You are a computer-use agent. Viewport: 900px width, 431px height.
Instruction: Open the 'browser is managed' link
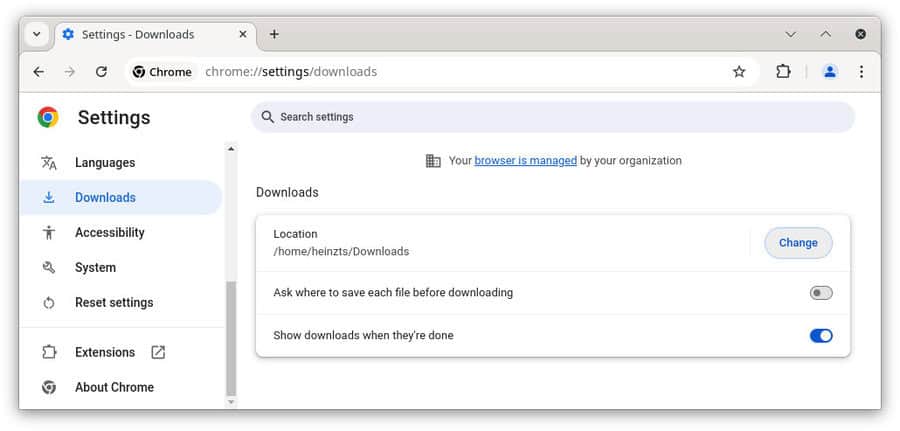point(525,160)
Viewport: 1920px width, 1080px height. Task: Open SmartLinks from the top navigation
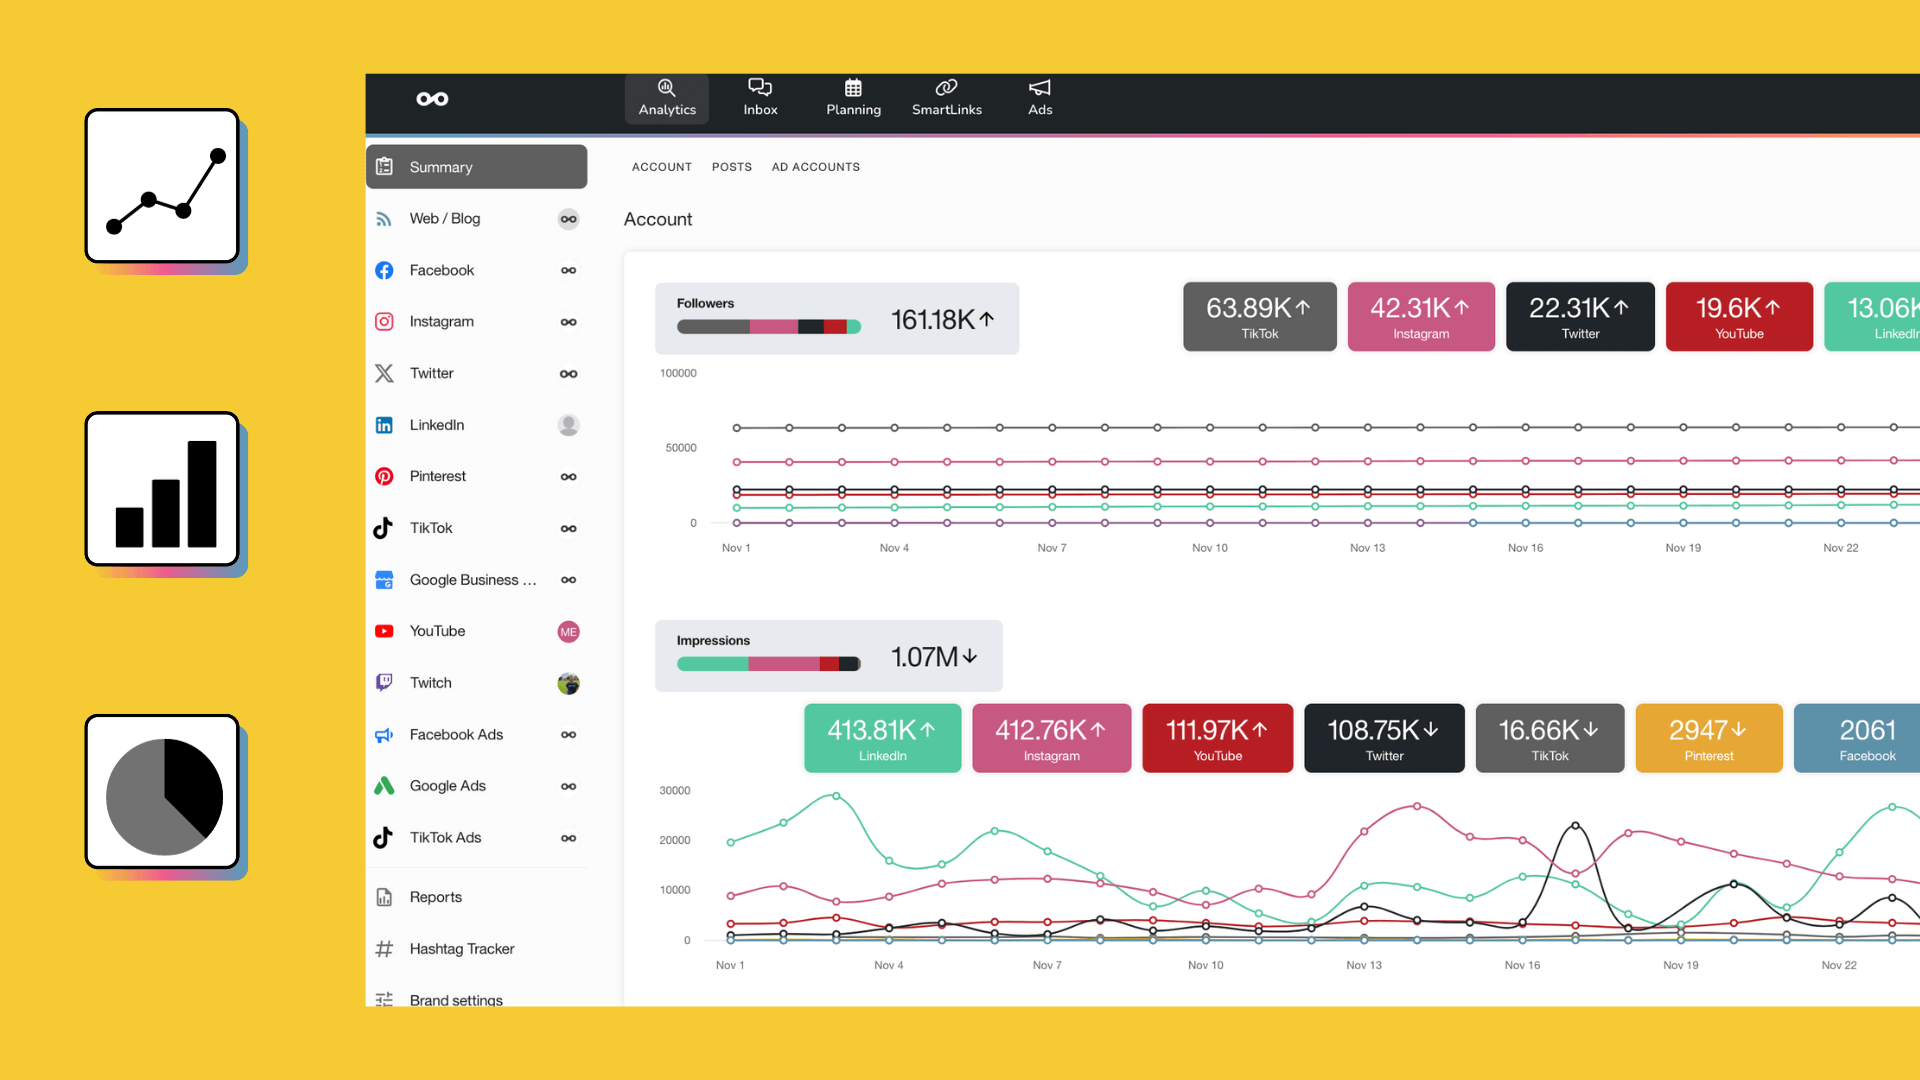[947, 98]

= = = = = = =

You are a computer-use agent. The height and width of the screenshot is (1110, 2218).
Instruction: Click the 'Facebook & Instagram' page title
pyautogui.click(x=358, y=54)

= = = = = = =

What are the lines from the one containing "You are a computer-use agent. The" through the one containing "pyautogui.click(x=358, y=54)", both included? Quote them word for word.

■ Task result ■
You are a computer-use agent. The height and width of the screenshot is (1110, 2218).
Instruction: Click the 'Facebook & Instagram' page title
pyautogui.click(x=358, y=54)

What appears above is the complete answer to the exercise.